WKTV Channel 2 reported that Schumer’s suggestion comes in response to the current school meal programs, which consider Greek yogurt to be nutritionally the same as traditional yogurt, despite its higher protein content. Schumer’s push to create new guidelines for Greek yogurt would enable school districts to incorporate as a protein option in their menus.
"Grocery shelves across upstate New York and the country are filled to the brim with Greek yogurt, but unfortunately, despite their high protein and competitive cost, we can't say the same for New York school children and their school lunch and breakfast menus," Schumer told WKTV. "That is why I am launching a campaign to work with the USDA and local schools so that New York's meal programs can say they've 'Got Greek Yogurt.' With a stroke of a pen, Secretary Vilsack could provide healthier foods for New York's school children and an economic boost for yogurt makers and dairy farmers, two of the state's most important industries."
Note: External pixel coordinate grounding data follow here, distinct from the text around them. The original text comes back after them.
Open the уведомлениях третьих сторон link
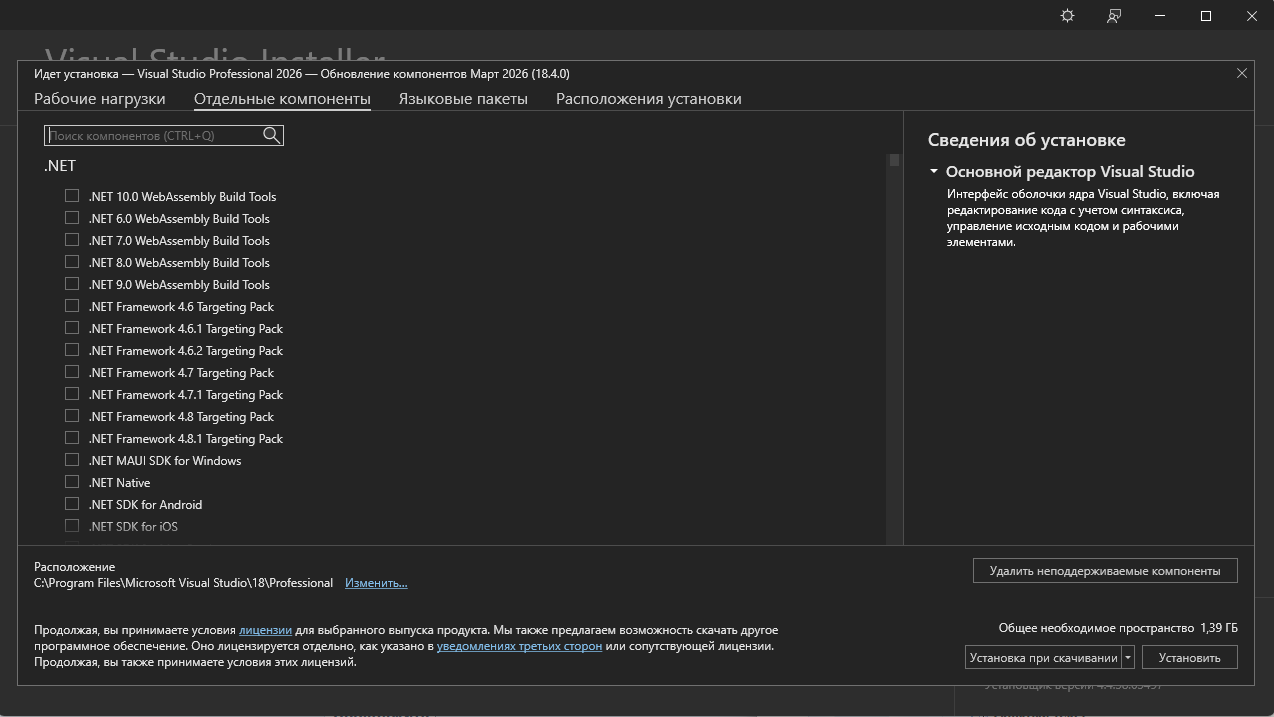1274x717 pixels. (x=519, y=646)
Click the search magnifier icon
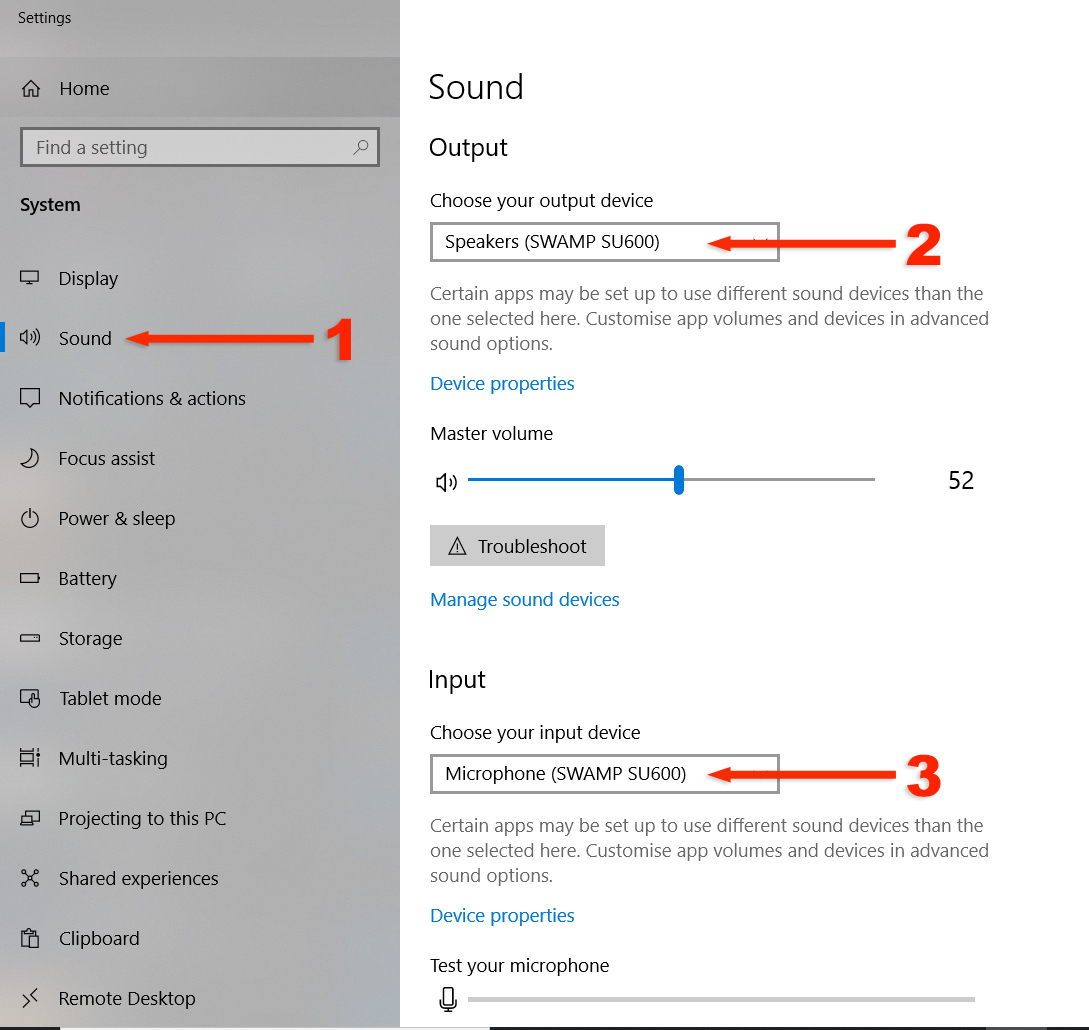This screenshot has height=1030, width=1089. [361, 147]
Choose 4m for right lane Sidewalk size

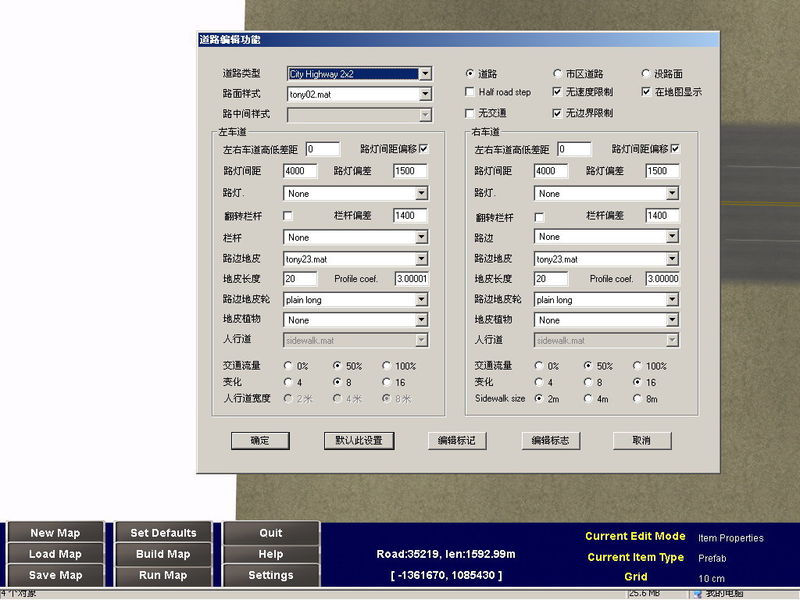click(x=589, y=398)
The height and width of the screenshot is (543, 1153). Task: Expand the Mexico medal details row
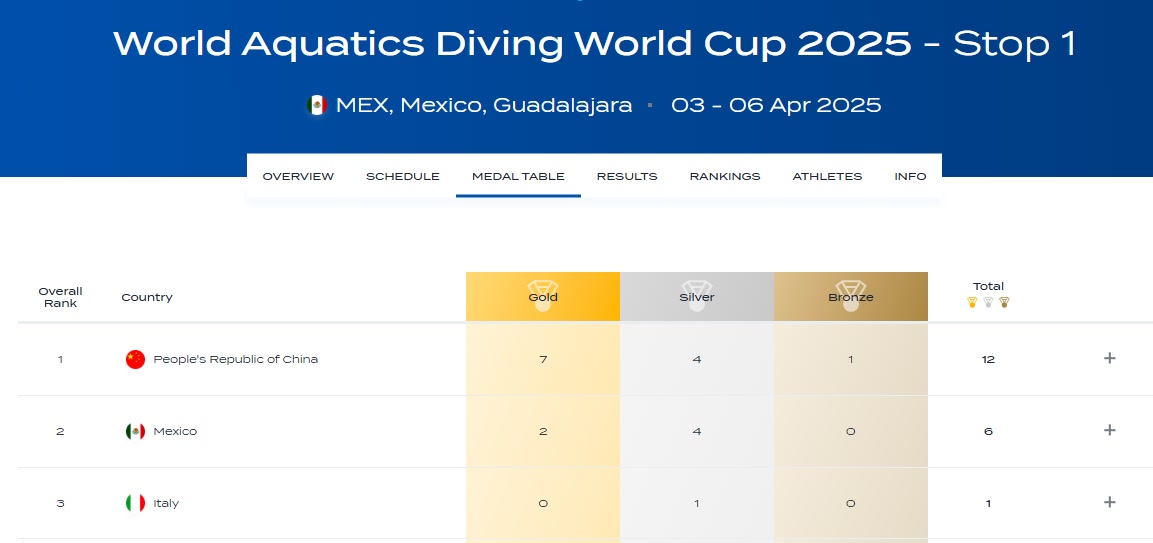pyautogui.click(x=1109, y=430)
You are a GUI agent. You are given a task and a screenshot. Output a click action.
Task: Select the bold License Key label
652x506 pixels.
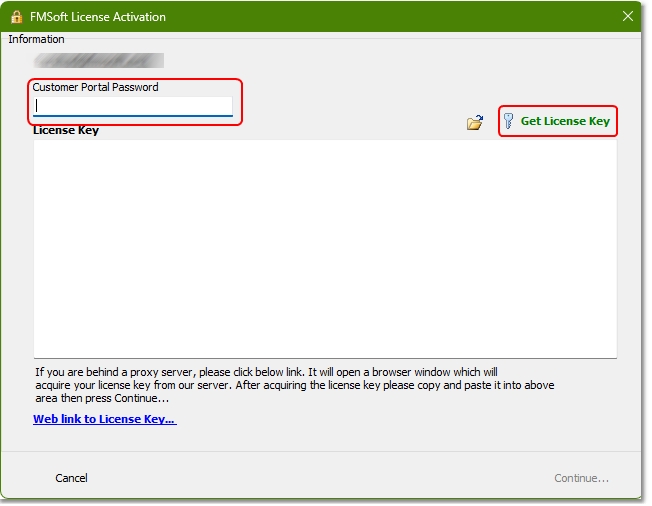click(x=66, y=131)
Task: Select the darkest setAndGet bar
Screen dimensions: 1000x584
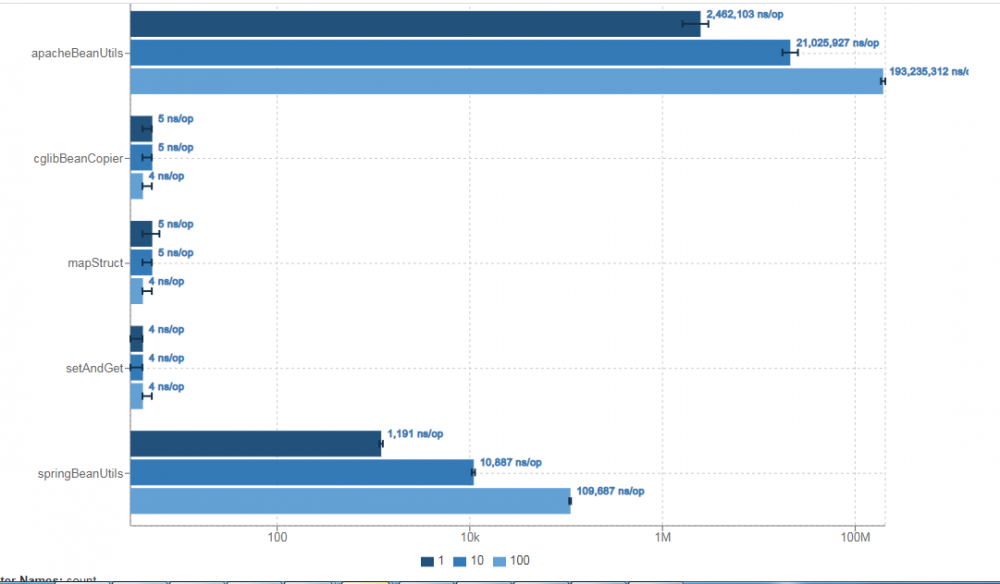Action: click(136, 339)
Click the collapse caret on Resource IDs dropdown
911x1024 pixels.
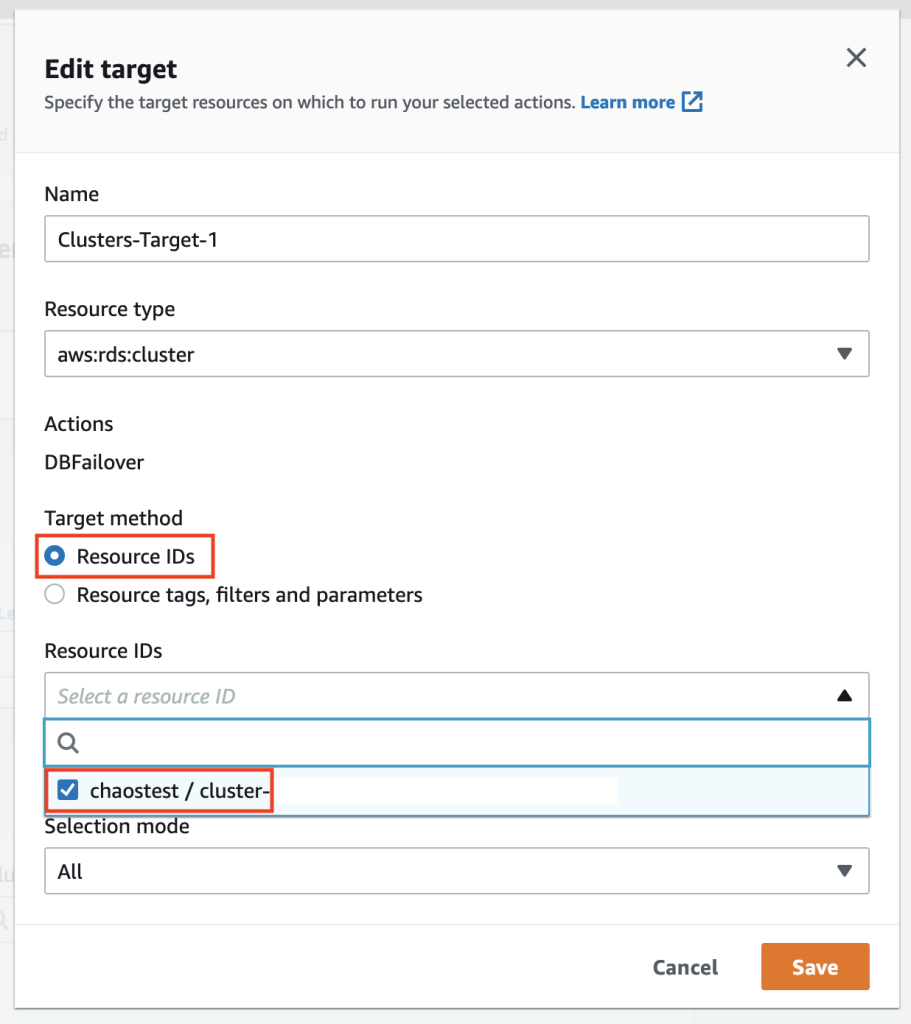click(845, 695)
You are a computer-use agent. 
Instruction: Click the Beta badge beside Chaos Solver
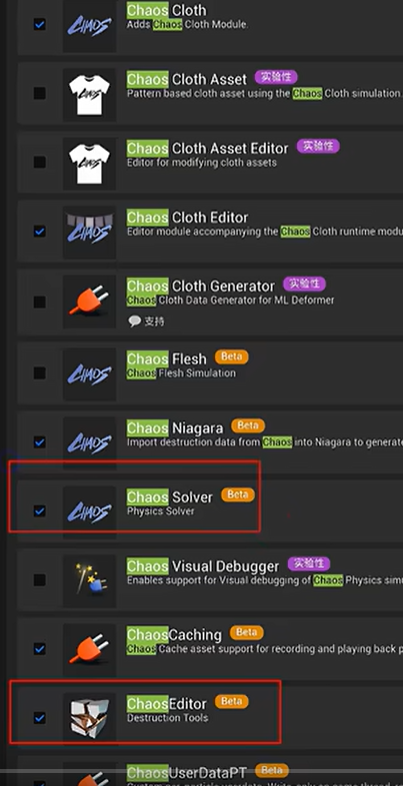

Current yogurt guidelines require all yogurt, including Greek style, to weigh 4 ounces in net weight to be considered as one serving of meat/meat alternative. Eight ounces is considered to be two servings. Schumer points that this single standard creates a serious issue for Greek yogurt, which is more nutritionally dense than traditional yogurt. Four ounces of Greek yogurt contain 9 grams of protein, compared to 8 ounces of regular yogurt with just 6 grams of protein.
Schumer believes that if the USDA creates a standard for Greek yogurt that recognizes it as a more protein-dense food and creates a serving size that reflects its higher protein count, it could be easier for school food programs to afford to incorporate it into their meals.
Greek yogurt requires three to four times more milk than traditional yogurt, making Schumer’s request a possible boon for the dairy industry in his state and across the nation.
"Providing Greek-style yogurt in our schools is a win-win-win that provides a healthy food for our kids, supports our family dairy farmers and boosts New York's upstate economy," Schumer said.